--- BEGIN ---

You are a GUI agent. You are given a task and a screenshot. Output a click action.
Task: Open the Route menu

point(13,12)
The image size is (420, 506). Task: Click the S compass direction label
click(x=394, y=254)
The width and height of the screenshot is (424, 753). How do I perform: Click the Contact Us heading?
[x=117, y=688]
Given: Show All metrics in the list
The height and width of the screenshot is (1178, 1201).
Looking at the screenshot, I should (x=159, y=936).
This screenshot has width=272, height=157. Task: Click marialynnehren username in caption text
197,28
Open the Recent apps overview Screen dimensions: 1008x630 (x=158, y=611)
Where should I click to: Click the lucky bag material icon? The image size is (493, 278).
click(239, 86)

--- END ---

Turn the lines above into a Markdown table with a No. column for the row number and a Line column for the text of each line, leaving out blank lines.

| No. | Line |
|---|---|
| 1 | You are a GUI agent. You are given a task and a screenshot. Output a click action. |
| 2 | Task: Open the Route menu |
| 3 | point(13,12) |
| 4 | The image size is (420, 506). Task: Click the S compass direction label |
| 5 | click(x=394, y=254) |
| 6 | The width and height of the screenshot is (424, 753). How do I perform: Click the Contact Us heading? |
| 7 | [x=117, y=688] |
| 8 | Given: Show All metrics in the list |
| 9 | The height and width of the screenshot is (1178, 1201). |
| 10 | Looking at the screenshot, I should (x=159, y=936). |
| 11 | This screenshot has width=272, height=157. Task: Click marialynnehren username in caption text |
| 12 | 197,28 |
| 13 | Open the Recent apps overview Screen dimensions: 1008x630 (x=158, y=611) |
| 14 | Where should I click to: Click the lucky bag material icon? The image size is (493, 278). |
| 15 | click(239, 86) |